American sailor (born 1961)

Steven Richard Erickson (born August 14, 1961) is an American sailor and Olympic champion in the Star class. He competed at the 1984 Summer Olympics in Los Angeles and won a gold medal in the Star together with William Earl Buchan.

==Career==
===Olympic sailing in the Star class===
Born in Minneapolis, Minnesota, and just finished with studies at University of Washington, Erickson won the gold medal in the Star event at the 1984 Summer Olympics.

Steve Erickson continued in the Star class and won the Star World Championship two times: in 1985 with William Earl Buchan; and, in 1988 with Paul Cayard.

===America's Cup and Whitbread Round the World Race===
Erickson's first America's Cup was with Tom Blackaller, on the 12 Metre US 61 USA R-1 from San Francisco. He served as the mainsail trimmer during the 1987 America's Cup in Perth, Western Australia.

At the 1992 America's Cup, Erickson was one of the coaches for the Il Moro Challenge.

At the 1995 America's Cup, Erickson was a trimmer on board Dennis Conner Stars & Stripes.

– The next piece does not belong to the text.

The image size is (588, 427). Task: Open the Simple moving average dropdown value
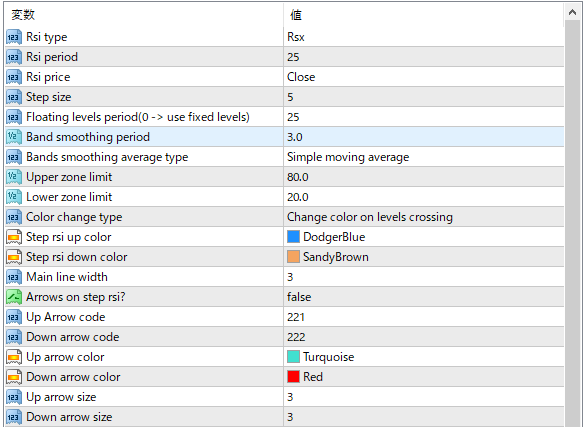(x=424, y=157)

Erickson won the 1997–98 Whitbread Round the World Race as part of the EF Language crew, before joining Luna Rossa as their coach for the 2000 Louis Vuitton Cup, which they won. He was a member of the boat's afterguard during the 2003 Louis Vuitton Cup, before working as their operations manager at the 2007 and 2013 Louis Vuitton Cups. Erickson also spent time with the 2007 Ben Ainslie Team Origin.

===Star class again===
Erickson, together Mark Reynolds, tried to qualify for the 2004 Summer Olympics.

In 2009, Erickson won the Star North American Championship in Westport crewing for Andy Horton.